There’s no question that the combination of the extra Covid year, the transfer portal and Name, Image Likeness have completely changed the athletic landscape and made it more difficult to retain continuity from year to year. Oklahoma is not the only major school experiencing this situation. But it is also true that a non-winning program is more vulnerable to the depth of the roster displacement the Sooner men’s program is facing than other more successful programs.

Players may like the head coach and what he is building, but they also want to play, and preferably play for a winning team, not one that gets kicked around and can’t seem to get over the hump and find ways to win games.

This is a critical time for Oklahoma basketball. Faced with this same dilemma his last two years on the job, Moser must not only find players to fill out the roster, but ones that will ultimately make a difference on the floor.

The Sooners need more consistent shooting. The prolonged scoring droughts they experienced in a number of games the past two seasons has proven very costly in the win column. They also need more size in the front court and more athleticism throughout the roster.

This is the same wish list that most college basketball teams have, which makes it tough on teams like Oklahoma to attract and get the best talent available in the transfer portal.

Replacements in progress

Moser does have a couple of top-100 recruits coming in the Sooners’ 2023 class. Kaden Cooper is a four-star, 6-foot, 5–inch small forward and potential swing player ranked as the No. 15 player at his position in the 2023 class, according to 247Sports. Jacolb Cole is also a four-star prospect, listed as a 6-foot, 7-inch small forward and ranked No. 23 at his position and 95th overall.

The transfer portal window officially opened a month ago, and Moser and his staff have been actively performing their recruiting due diligence to match up needs with best fits among the vast number of transfers available.

Oklahoma had initial transfer visits from a couple of players that have drawn a lot of interest from the Sooner coaching staff. Javian McCollum, a 6-foot, 2-inch guard who played the last two season at Sienna for Rick Patino, and Jayden Nunn, a 6-foot, 4-inch guard prospect who has played two seasons for Virginia Commonwealth, were on campus in Norman to check out the OU program as a possible landing spot.

The visit by McCollum and Nunn coincided nicely with the report last week by multiple sources that Armon Gates is joining Moser’s staff after serving as an assistant at Oregon last season.

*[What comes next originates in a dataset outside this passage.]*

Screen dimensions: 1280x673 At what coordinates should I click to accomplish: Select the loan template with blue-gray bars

Gates was on Moser’s staff at Loyola Chicago from 2011-13 and has a reputation for strong guard development. After Loyola Chicago, Gates was at Northwestern for five years and Nebraska for four before going to Oregon.

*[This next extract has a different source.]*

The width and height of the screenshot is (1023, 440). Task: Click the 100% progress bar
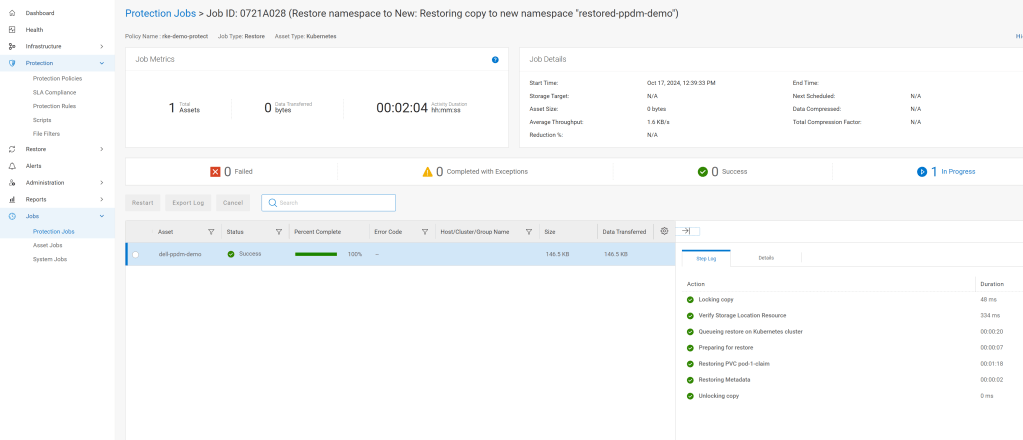tap(316, 254)
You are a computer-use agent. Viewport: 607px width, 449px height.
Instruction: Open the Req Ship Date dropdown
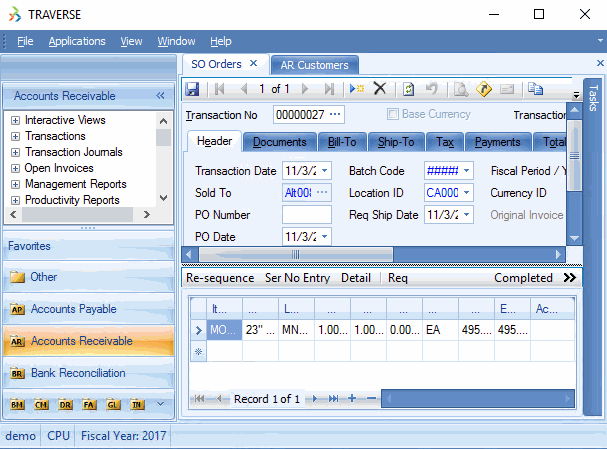(466, 215)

McCollum, a Florida native, averaged 15.9 points for Siena this past season along with 3.9 assists and 2.1 rebounds per game. Nebraska, Creighton and South Florida are also reportedly interested in McCollum.

Nunn’s offensive numbers aren’t as impressive as McCollum’s, but he possesses a motor and athleticism that the Sooners are direly lacking. Nunn averaged 9.3 points and 2.5 rebounds in 2022-23, but he also had 16 double-digit scoring performances.

Oklahoma is expecting a visit this coming weekend by former East Carolina guard Javon Small, according to staff writer Bob Przybylo, a staff writer for Sooner Scoop, affiliated with Rivals.com. Small averaged 15.8 points, 5.6 rebounds and 4.8 assists in 2022-23. It appears the Sooners will get some competition from Notre Dame for Small. He is from South Bend, Indiana, where Notre Dame is located.

It’s good to see that the Sooners have their sights set on several talented guards.
But the few players that remain on the roster include freshman guards Milos Uzan and Otega Oweh, who ended the season in the starting lineup. Moser and Co. also better be probing the portal pipeline for some talented forwards/centers with shooting skills and size, as well.